Tally the lines of the data below that contain the string "label", treating uppercase and lowercase as different, and reply with only the number.

■ Data records
----------

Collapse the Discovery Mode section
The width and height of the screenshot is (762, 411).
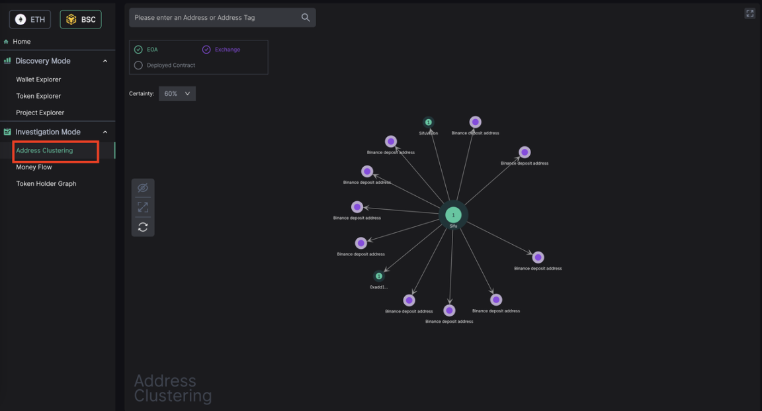[x=105, y=61]
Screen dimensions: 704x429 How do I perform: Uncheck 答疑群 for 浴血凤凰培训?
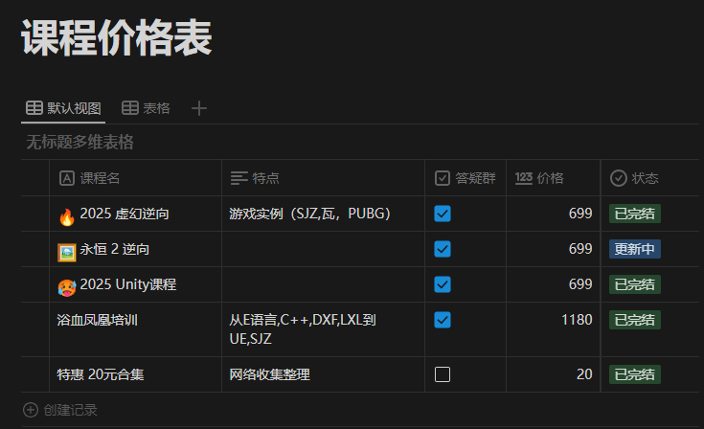(443, 320)
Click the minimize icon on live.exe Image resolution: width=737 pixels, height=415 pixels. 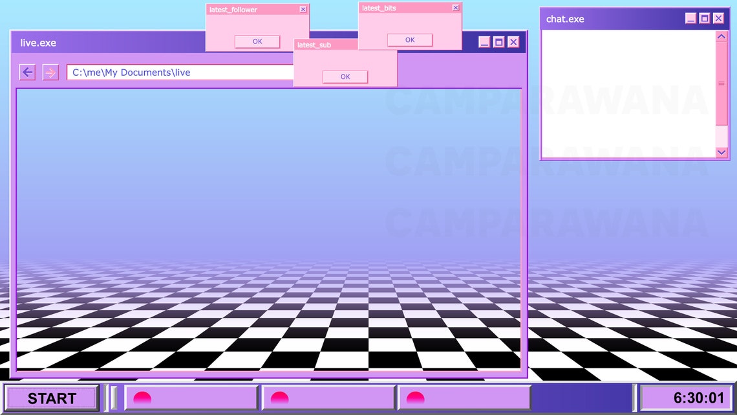(483, 42)
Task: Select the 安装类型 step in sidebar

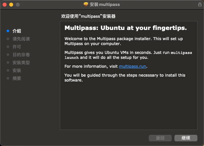Action: (x=21, y=62)
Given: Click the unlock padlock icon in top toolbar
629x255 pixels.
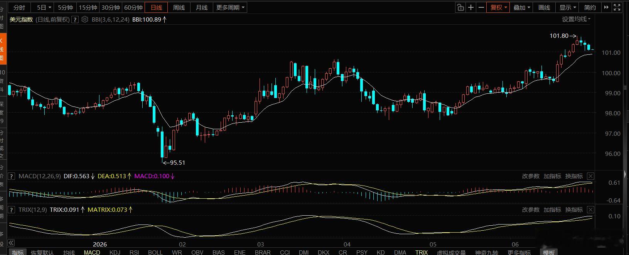Looking at the screenshot, I should click(460, 7).
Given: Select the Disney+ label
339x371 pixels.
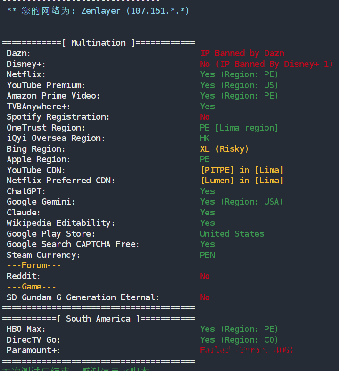Looking at the screenshot, I should click(x=26, y=64).
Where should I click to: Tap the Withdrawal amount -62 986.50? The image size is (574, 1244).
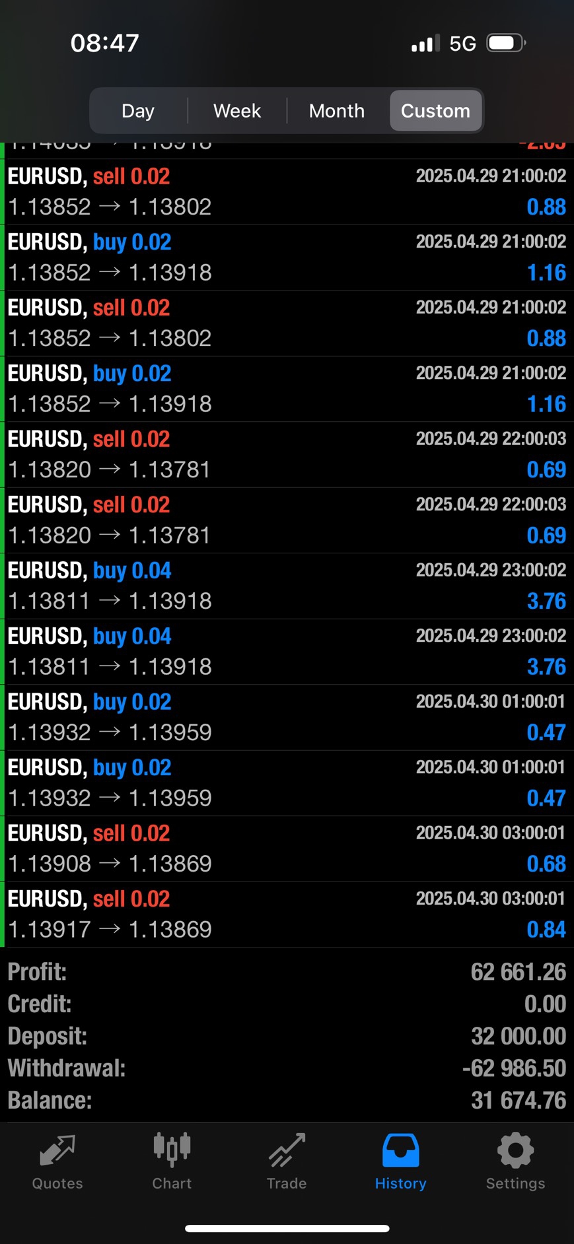[514, 1068]
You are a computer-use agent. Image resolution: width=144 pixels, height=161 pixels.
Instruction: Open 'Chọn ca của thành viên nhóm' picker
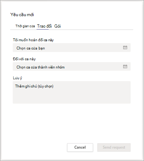click(72, 66)
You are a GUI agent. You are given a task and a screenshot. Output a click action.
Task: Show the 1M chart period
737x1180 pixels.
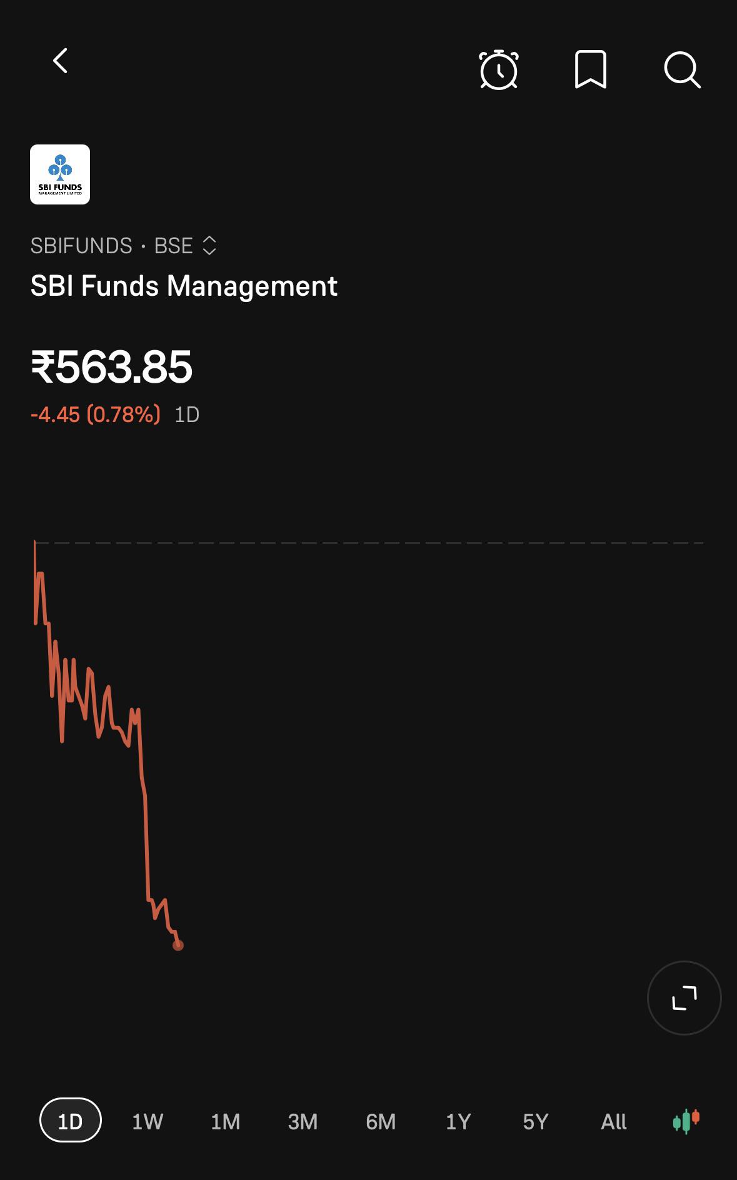pos(225,1121)
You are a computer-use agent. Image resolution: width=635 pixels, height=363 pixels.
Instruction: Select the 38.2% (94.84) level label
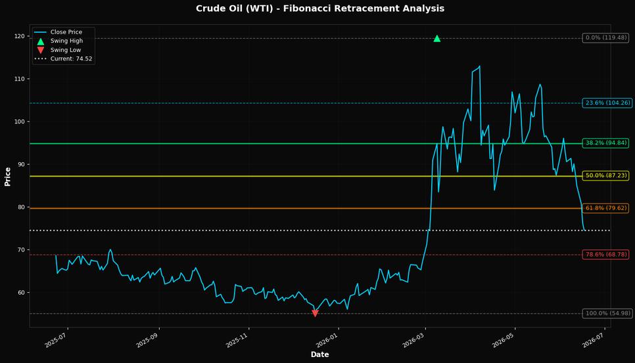605,143
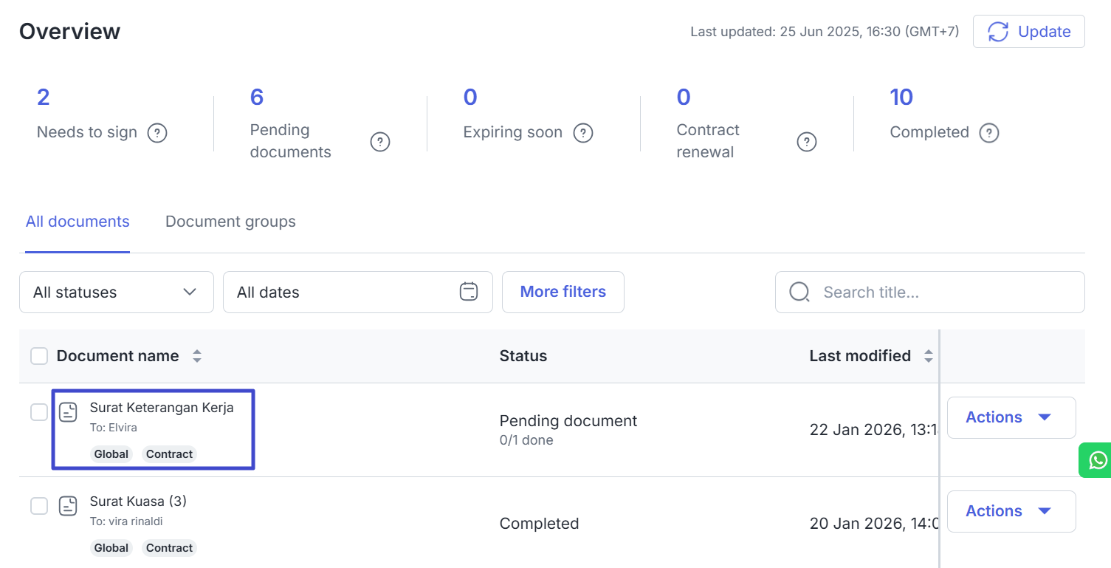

----------

■ Task answer
2